Directions:
Please extract the passage of the newswire item on reparations below, from "NAARC is also" up to and including "consultation with NAARC.", copying it word for word.

Selected extract:
══════
Newswire: NAARC applauds reparations conversation by 2020 presidential contenders

Special to the Trice Edney News Wire from Institute of the Black World 21st Century

Dr. Ron Daniels


(TriceEdneyWire.com) – The National African-American Reparations Commission (NAARC) applauds several presidential contenders for their recent expressed interest in reparations and calls on all the candidates to prioritize reparatory justice as an issue of importance to Black voters in the weeks and months ahead.
NAARC is also calling on all 2020 candidates, as well as other lawmakers, to support HR40, the reparations bill authored by former US Cong. John Conyers, which has languished in Congress since 1989. HR-40, which was reintroduced in the 115th Congress, was developed in consultation with NAARC.
It calls for establishing a federal commission to study reparations proposals for African-Americans that would repair the horrific socio-economic damages caused by the enslavement and generations of racially exclusive/discriminatory policies and practices post-emancipation.
The current reparations conversation, namely being forged by candidates Sens. Kamala Harris, Elizabeth Warren and former Housing Secretary Julian Castro, is especially relevant in light of the fact that 2019 marks the 400th Anniversary of the arrival of Africans in chains in Virginia, which opened the era of slavery, one of the most sordid chapters in U.S. history.
“In general, the recent statements by presidential candidates are a positive development,” said Dr. Ron Daniels, Convener of NAARC and President of the Institute of the Black World 21st Century (IBW). “They reflect an increasing body of scholarship that definitively draws the connection between the enslavement of Africans and the persistent wealth-gap and underdevelopment of Black America.”
Candidates are also responding to the growing, multifaceted reparations movement in this country and to the fact that in recent public opinion polls, reparations now enjoys the support of a majority of African-Americans as well as from a growing percentage of young White millennial voters.
“NAARC stands ready to educate and orient candidates and legislators on the definition, background, process, internationally accepted norms and historical precedents for reparations to repair damages inflicted on peoples and nations. Hopefully, this will enrich the public dialogue on this vital issue,” added Dr. Daniels.
NAARC was established in April 2015 at a National/International Reparations Summit convened by IBW in New York City. The nonpartisan Commission is comprised of distinguished Black leaders from across the U.S. in the fields of law, education, public health, economic development, religion, labor, civil and human rights.
══════
Provided material:
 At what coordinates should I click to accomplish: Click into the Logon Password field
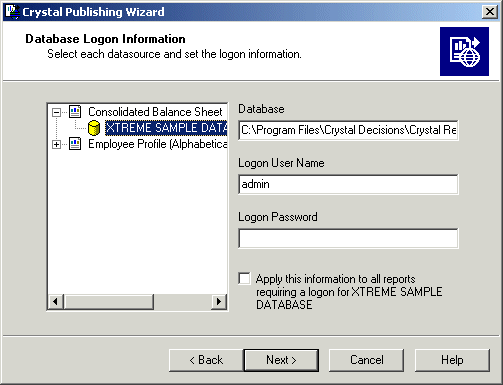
══════
Complete answer:
NAARC is also calling on all 2020 candidates, as well as other lawmakers, to support HR40, the reparations bill authored by former US Cong. John Conyers, which has languished in Congress since 1989. HR-40, which was reintroduced in the 115th Congress, was developed in consultation with NAARC.